The year was 1188, and the Iberian Peninsula was divided in several kingdoms: the Crown of Leon and Galicia, the Crown of Castilla, of Aragon, the Kingdom of Navarra, of Portugal and the Taifa kingdoms in the south. Being the peninsula in a war situation, the economical position of the Crown of Leon was not a good one. The endless Reconquista –started in the 9th century due to Christian kingdoms trying to expel Muslims out of the peninsula-  was not over yet. In addition, Leon should also fight against Castilla and Portugal in both fronts. All this led to the Crown of Leon to create new taxes. The people, already impoverished by an endless and futile war, did not take well the news. They demanded a regulation of the Crown’s expenses.
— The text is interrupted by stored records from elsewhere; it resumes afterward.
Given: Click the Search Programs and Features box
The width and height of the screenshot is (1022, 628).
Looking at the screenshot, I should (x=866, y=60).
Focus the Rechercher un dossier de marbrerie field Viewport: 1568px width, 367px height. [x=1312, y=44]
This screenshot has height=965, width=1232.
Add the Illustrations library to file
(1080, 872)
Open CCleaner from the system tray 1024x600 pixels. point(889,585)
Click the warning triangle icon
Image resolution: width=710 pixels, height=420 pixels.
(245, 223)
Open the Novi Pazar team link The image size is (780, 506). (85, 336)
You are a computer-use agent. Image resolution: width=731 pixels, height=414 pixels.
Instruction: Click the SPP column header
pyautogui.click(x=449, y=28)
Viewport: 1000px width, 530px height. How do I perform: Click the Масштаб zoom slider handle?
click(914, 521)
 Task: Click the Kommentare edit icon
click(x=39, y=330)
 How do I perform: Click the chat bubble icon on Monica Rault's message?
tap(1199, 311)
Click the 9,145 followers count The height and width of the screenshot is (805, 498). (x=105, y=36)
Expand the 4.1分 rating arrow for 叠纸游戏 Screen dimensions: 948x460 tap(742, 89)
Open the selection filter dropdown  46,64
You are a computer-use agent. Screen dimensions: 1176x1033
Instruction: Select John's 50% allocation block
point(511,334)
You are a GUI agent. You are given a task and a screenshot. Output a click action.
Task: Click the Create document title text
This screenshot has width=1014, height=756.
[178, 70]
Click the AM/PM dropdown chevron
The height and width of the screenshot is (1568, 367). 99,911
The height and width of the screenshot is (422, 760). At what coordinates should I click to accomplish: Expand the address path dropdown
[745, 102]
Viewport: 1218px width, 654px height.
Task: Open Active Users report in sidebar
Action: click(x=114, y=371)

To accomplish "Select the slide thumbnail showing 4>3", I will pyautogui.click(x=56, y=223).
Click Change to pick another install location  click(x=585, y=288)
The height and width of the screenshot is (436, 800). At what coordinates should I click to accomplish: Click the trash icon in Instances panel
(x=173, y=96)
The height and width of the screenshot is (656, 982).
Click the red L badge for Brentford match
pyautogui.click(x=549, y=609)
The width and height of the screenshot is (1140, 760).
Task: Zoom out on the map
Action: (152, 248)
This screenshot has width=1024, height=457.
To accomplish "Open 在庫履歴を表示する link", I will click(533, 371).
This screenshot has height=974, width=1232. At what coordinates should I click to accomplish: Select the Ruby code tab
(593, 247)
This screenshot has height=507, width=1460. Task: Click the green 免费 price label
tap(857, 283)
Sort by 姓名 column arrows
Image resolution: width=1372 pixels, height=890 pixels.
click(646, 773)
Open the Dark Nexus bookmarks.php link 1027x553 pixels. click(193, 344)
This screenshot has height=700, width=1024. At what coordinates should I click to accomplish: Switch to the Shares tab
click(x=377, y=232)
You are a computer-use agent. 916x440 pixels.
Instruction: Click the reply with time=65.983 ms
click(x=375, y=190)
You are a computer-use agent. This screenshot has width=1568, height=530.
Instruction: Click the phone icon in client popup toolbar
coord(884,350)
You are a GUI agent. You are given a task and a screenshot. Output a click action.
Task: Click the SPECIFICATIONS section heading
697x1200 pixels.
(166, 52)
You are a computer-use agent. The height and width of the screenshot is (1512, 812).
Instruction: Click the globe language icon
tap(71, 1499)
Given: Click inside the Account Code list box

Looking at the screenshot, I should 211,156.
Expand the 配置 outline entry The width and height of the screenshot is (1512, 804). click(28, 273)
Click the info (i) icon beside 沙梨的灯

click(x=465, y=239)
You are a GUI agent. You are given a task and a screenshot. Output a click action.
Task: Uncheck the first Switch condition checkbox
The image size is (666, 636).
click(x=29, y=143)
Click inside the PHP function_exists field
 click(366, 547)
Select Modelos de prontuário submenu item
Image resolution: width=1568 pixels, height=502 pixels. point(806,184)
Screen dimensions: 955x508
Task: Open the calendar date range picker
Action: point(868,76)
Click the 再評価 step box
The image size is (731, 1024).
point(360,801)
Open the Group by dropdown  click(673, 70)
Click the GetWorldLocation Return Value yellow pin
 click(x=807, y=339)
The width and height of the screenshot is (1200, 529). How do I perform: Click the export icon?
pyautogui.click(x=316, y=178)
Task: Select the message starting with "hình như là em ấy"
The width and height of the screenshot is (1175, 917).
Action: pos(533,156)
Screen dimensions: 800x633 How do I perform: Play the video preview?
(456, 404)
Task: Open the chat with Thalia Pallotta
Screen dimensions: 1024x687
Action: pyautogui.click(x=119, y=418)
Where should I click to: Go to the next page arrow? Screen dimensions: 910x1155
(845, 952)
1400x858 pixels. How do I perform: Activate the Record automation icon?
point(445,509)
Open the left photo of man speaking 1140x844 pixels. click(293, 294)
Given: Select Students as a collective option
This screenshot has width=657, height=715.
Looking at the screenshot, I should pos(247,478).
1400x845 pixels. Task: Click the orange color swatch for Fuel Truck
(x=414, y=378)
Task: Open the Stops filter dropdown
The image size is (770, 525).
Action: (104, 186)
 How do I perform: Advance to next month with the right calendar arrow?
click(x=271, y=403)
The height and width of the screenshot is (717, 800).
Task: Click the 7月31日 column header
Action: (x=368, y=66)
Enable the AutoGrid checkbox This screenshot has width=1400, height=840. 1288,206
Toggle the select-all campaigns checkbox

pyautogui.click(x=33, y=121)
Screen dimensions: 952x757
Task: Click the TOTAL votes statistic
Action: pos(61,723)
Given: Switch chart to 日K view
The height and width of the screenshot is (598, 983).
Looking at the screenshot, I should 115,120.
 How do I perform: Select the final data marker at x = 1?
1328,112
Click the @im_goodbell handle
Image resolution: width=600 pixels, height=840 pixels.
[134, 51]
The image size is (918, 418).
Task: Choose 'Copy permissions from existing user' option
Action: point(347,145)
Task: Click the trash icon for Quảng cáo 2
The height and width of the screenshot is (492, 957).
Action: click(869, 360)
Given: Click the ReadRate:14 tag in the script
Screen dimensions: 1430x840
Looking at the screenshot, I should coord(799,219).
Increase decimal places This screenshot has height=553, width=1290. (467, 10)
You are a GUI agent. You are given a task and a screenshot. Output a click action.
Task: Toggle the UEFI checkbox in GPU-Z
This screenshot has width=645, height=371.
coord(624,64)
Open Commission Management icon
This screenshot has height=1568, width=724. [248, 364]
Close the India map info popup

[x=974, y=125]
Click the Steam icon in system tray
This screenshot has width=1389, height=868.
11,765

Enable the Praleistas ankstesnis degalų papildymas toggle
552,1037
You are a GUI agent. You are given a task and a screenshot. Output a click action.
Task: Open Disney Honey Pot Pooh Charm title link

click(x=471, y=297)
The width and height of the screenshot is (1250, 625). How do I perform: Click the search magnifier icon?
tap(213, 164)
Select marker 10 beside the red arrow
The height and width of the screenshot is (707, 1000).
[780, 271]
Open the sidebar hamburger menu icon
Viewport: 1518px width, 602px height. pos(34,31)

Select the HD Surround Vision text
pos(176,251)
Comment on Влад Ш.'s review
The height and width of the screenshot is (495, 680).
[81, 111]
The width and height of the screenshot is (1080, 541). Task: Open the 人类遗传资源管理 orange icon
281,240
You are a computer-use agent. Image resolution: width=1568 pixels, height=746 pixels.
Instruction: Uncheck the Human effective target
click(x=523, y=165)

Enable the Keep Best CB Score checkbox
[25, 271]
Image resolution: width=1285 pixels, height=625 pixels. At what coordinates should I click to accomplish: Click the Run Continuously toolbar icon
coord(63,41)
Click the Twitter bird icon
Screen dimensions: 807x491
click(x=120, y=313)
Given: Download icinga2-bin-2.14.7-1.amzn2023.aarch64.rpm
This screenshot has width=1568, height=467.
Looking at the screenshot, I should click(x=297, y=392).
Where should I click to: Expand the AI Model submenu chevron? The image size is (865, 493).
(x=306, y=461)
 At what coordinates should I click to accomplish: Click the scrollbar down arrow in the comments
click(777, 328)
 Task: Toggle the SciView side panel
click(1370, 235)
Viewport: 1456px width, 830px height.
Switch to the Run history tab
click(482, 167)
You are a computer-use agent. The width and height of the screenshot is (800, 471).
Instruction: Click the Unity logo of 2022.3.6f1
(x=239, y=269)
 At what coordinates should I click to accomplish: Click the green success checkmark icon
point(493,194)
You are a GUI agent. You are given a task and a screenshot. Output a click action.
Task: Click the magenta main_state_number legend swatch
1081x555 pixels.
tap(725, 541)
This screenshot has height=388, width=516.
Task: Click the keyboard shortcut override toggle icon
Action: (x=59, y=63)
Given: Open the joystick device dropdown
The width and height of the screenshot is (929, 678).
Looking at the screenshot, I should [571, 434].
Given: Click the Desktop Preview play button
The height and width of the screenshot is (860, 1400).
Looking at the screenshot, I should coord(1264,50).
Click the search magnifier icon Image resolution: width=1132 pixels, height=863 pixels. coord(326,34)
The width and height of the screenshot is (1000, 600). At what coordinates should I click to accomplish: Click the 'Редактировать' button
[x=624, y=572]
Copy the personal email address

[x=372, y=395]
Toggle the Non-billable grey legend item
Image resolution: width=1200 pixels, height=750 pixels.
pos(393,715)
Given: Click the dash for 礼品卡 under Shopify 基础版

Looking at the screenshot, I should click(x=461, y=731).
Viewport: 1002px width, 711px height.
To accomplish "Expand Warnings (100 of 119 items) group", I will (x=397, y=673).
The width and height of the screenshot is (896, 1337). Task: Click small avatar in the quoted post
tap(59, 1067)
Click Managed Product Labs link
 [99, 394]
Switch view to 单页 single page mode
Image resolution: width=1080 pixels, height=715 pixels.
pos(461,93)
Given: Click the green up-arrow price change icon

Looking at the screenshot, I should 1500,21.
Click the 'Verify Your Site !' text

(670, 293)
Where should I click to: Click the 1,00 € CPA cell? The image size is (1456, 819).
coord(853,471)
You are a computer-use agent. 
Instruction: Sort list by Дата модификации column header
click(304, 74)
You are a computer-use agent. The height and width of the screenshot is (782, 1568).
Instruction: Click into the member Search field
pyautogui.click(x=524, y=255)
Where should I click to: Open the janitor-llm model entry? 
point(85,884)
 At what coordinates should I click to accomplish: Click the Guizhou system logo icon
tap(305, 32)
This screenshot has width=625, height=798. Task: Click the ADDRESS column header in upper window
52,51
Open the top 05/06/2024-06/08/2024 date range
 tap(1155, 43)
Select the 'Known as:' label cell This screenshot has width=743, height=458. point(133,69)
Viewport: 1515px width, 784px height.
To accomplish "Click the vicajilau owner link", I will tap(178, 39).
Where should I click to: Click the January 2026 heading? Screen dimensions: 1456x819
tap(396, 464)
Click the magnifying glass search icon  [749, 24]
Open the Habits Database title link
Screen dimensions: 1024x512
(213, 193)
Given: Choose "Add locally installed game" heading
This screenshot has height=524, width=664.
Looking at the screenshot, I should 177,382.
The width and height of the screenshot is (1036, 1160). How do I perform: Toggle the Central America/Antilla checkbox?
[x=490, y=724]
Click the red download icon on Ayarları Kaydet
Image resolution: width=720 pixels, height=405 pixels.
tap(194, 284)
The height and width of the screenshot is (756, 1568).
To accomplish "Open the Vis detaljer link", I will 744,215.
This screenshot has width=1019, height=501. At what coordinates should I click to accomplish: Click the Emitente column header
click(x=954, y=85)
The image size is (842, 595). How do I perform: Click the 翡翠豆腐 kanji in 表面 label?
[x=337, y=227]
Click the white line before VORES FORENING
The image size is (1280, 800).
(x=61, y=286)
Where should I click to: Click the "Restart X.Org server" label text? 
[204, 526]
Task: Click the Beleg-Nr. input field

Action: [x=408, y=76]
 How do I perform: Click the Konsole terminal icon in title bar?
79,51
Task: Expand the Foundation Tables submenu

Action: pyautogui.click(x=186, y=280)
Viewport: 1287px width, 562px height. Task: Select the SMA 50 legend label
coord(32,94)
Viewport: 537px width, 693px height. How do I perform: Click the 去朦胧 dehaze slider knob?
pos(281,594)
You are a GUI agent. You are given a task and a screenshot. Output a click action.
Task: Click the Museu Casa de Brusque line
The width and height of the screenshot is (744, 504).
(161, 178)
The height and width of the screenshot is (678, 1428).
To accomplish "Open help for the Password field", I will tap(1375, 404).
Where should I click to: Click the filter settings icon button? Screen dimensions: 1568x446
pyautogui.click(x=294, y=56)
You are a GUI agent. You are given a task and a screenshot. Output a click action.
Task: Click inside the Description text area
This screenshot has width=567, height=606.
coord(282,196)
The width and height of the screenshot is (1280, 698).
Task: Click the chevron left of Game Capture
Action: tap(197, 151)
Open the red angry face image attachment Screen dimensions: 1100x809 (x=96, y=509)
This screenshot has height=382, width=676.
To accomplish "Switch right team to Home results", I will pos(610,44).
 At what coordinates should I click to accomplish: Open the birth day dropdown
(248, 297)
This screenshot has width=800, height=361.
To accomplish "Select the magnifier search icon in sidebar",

It was the reign of Alfonso IX, crowned King of Leon and Galicia in January 1188. To redress the situation, he decided to summon a Curia Regia in the cloister of San Isidoro de Leon’s collegiate. But, what is this thing called Curia Regia? In medieval times, it was a political institution created to advise the king. But the one of 1188 was not a regular Curia Regia. For the first time in the history of the crown, the advisors were not only members of the nobility and the church, but also representatives of towns and villages elected by the ordinary folk. This unusual event caused that the Curia Regia of 1188 become a precedent as the first Courts in history.

The “decreta” of Leon of 1188 were created in this event, recognized as the earliest written evidence of a parliamentarian system in Europe. These decrees contain rights and freedoms of citizens, and bind any individual of the kingdom to abide by the law, without regard to their social class, from the very monarch to the most humble of peasants. These decrees provide a model of government in which the ordinary folk can participate for the first time, electing their representatives who will have decision-making power alongside the King, the nobility and the church. It is this historic milestone documented in writing what makes Leon worth of the title of Cradle of Parliamentarianism.

One of Leon monuments, the collegiate church of San Isidoro.

Because of this, if you visit the old town of Leon, it is a must to see the collegiate church of San Isidoro, the place where this historic event took place.

The 12th century architectural complex has the status of historic artistic monument. The ornamented arches of the church and the Roman gallery conserved in the cloister take us back to medieval times without any effort. The entry to the church is free; to visit the cloister, the Royal Pantheon and San Isidoro Museum, from Tournride we recommend the guided tour offered for 5€.

The Royal Pantheon is really well-preserved, with vaults covered in 12th century paints, and it is worth a visit. You won’t find there, though, the grave of King Alfonso IX, since he died in Sarria, at an old age, while he was doing the Way of Saint James. He was buried in the cathedral of Santiago de Compostela.

Now that you have learned a bit more about the city of Leon, maybe you will feel inclined to make an stop along the way to visit the Cradle of Parliamentarianism. A place full of history. Not only of kings and rulers, but the history of ordinary folk: the people that carry the course of true history in their hands.